December 2012 had all the hallmarks of finality. A galactic alignment 26,000 years in the making and an historic “year zero” according to arcane texts, signalling a great end to the world as we know it.
This was expected to be the day that massive solar flares were to burst off our sun, scorching the planet’s surface, sparking gargantuan earthquakes, monstrous tsunamis and the end of humanity.
RDR? Mayan prophesy? Well, that was the theory. But then death-wish zeitgeist has been part of the human experience for centuries. Why do we keep trying to kill ourselves off? Who knows. Yet, to date, most forecast apocalypses have turned out better than expected.
One of the perhaps overzealous views expressed is hyperbole regarding the polarisation of client behaviours. On one side, there were those espousing that hundreds and thousands of people would awake on 1 January, shunning the strains of the night before, emboldened and sufficiently educated to make difficult financial decisions all on their tod.

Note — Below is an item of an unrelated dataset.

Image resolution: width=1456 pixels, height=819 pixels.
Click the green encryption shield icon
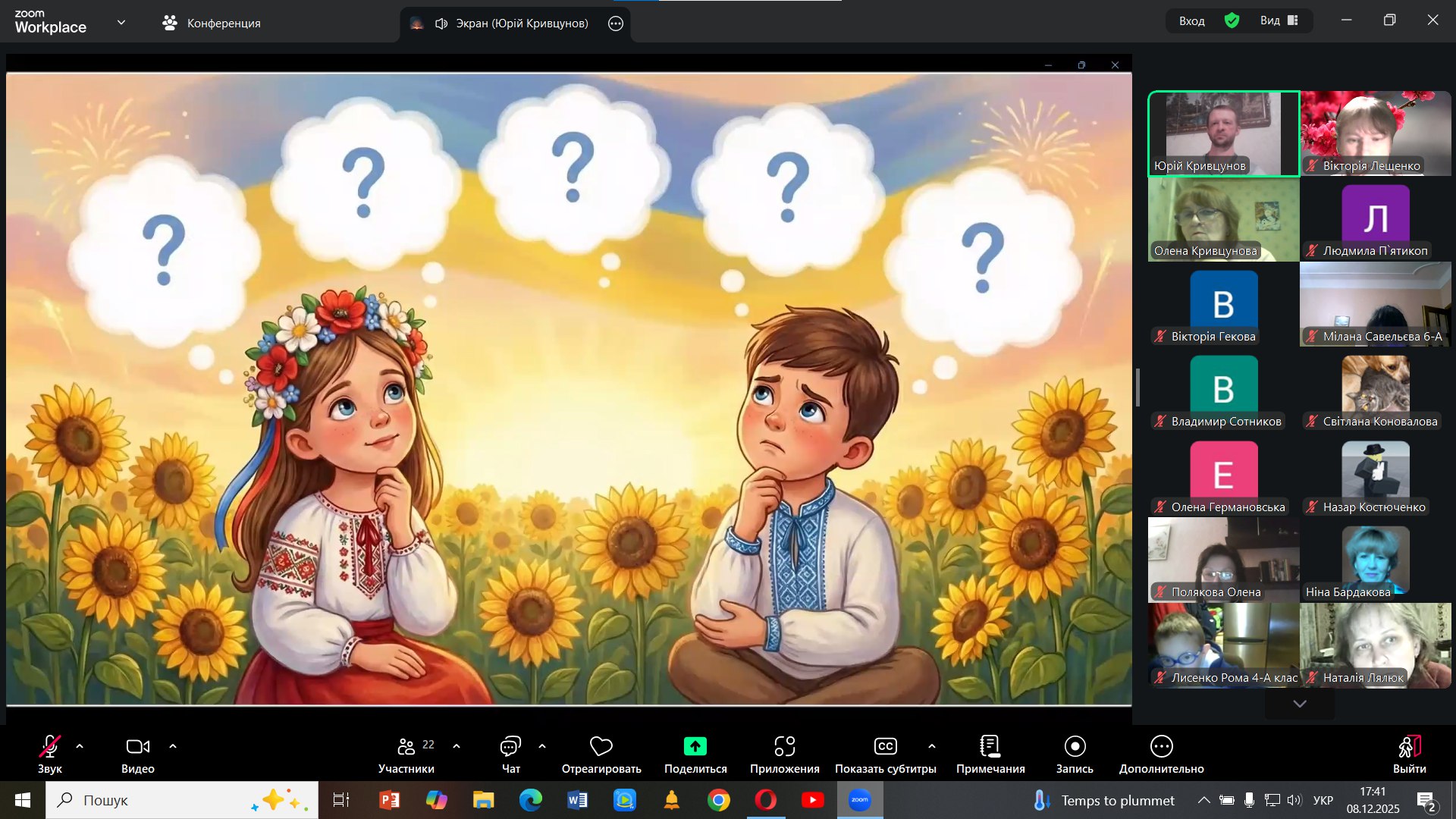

Their argument followed that once the true cost of advice is revealed, many will fail to see the value and “do it themselves”. On the flipside, many played
down this assertion, holding tight to the undoubted complexity of
financial affairs and the expected continued reliance on an adviser to “do it for me”.
As is usually the case, the answer most probably lies somewhere in between. This goes part way to explain the shift (finally) from robo-chatter to next generation advice models – which sound and seem far more fit for purpose.
To justify fees evidently requires ongoing service. Can that service be delivered to mass affluent clients? How? The traditional face-to-face approach will be right (and financially justifiable) for some, but how many? Is it more likely that most individuals, irrespective of wealth, will not want or expect to use one or other of these approaches?
It may be convenient for us to put clients in neat boxes but the chances are they will prefer to interact with advice in a number of ways at different times.
And so we should consider the possibility that most clients (if we take into account their needs rather than our preferred segmentation models) could be better defined and served as “do it with me”, which looks far less static and requires far tighter integration between pieces and players across the advisory value chain.